On the following day at ten o'clock Morlene called at the residence of Mrs. Morgan, it being her usual time for giving music lessons to that lady's young daughter. The girl had gone away on an errand for her mother and had not yet returned. Morlene entered the music room and decided to amuse herself by playing until the child should come. Dorlan was in a room directly over the one in which Morlene was to play. Neither of them knew of the presence of the other in the house.
Morlene first began to play a light air upon the piano. But as she struck the keys and brought forth harmonies, other and deeper emotions in her bosom craved for expression. Soon she was making the piano tell her heart's full story, to be borne away, as she thought, upon the wings of the passing breeze. The sounds floated up to Dorlan's open window and into his room. At first he slightly knitted his brow, fearing that he was to be bored by some mechanical performer; but the frown relaxed and gave place to a look of supreme contentment as the harmonies deepened. He closed the book that he was reading, folded his arms and gazed out of his window into the distance. He was simply enraptured and had a keen desire to know who it was that could make lifeless matter pay such eloquent tribute to the longings of the human soul.
At length Morlene began to play and sing:
"John Brown's body lies moulding in the clay;
John Brown's body lies moulding in the clay;
John Brown's body lies moulding in the clay,
As we go marching on.
Glory! Glory! Hallelujah!
Glory! Glory! Hallelujah!
Glory! Glory! Hallelujah!
As we go marching on!"
Morlene's voice was a rich soprano and her tones were so round, full and melodious that they made one feel that they did not belong to earth. Her voice seemed to shake loose from each word tremblingly in that part of the song setting forth the sad fate of John Brown. But as she reached the words, "Hallelujah," the notes swelled into a grand paen of triumph, her voice trilling so wondrously, even upon such a high elevation. Then came the refrain in low, reverential tones, beauty muffling itself in the presence of higher sentiments.
Dorlan Warthell sprang to his feet, clasped his hands over his ears, saying half aloud: "Spare me! Oh, spare me! I cannot, I cannot hear those strains and perform the tasks before me. And yet I must! I must! I must!"

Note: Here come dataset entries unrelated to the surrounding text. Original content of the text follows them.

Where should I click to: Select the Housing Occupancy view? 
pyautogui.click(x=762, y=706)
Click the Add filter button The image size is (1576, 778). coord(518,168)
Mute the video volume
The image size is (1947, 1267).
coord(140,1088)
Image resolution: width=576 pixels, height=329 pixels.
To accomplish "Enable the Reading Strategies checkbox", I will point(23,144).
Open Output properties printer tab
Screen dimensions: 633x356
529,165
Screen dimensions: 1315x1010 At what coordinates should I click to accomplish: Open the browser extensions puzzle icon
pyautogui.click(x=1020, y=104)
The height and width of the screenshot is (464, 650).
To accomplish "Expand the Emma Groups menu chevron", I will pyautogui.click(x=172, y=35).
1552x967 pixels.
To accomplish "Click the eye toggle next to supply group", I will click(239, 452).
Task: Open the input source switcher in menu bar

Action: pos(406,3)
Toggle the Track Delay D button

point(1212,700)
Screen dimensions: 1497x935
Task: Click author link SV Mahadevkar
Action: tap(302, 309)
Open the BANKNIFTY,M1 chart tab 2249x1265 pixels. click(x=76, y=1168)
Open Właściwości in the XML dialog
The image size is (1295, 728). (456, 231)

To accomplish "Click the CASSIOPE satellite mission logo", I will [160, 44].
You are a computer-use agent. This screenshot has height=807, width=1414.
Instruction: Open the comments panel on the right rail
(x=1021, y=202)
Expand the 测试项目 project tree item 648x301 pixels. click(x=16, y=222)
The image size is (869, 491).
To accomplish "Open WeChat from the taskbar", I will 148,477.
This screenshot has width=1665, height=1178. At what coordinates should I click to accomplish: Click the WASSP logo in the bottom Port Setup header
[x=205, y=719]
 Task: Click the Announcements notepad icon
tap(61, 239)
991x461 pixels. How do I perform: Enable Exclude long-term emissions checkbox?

Charles Sumner, who, upon the floor of the United States Senate, in tones that resounded throughout the world, urged our Republic to clear her skirts of the blood of the slave; Horace Greeley, who, daily in the columns of his great newspaper, refused sleep to the American conscience until slavery was extirpated; Henry Ward Beecher, whose eloquence across the seas quieted the growlings of the British Lion all but ready to aid the South; these three men, ere they fell asleep, saw fit to abandon the political party under whose banner they had hitherto fought.
And now Dorlan Warthell felt called upon to do likewise. On the eve of the severing of his tender relations, some angel voice has come to serenade his soul and conjure up the hallowed past. Ah! 'tis painful when the path of duty must be paved with one's heart strings. It is also sometimes strewn with one's blood.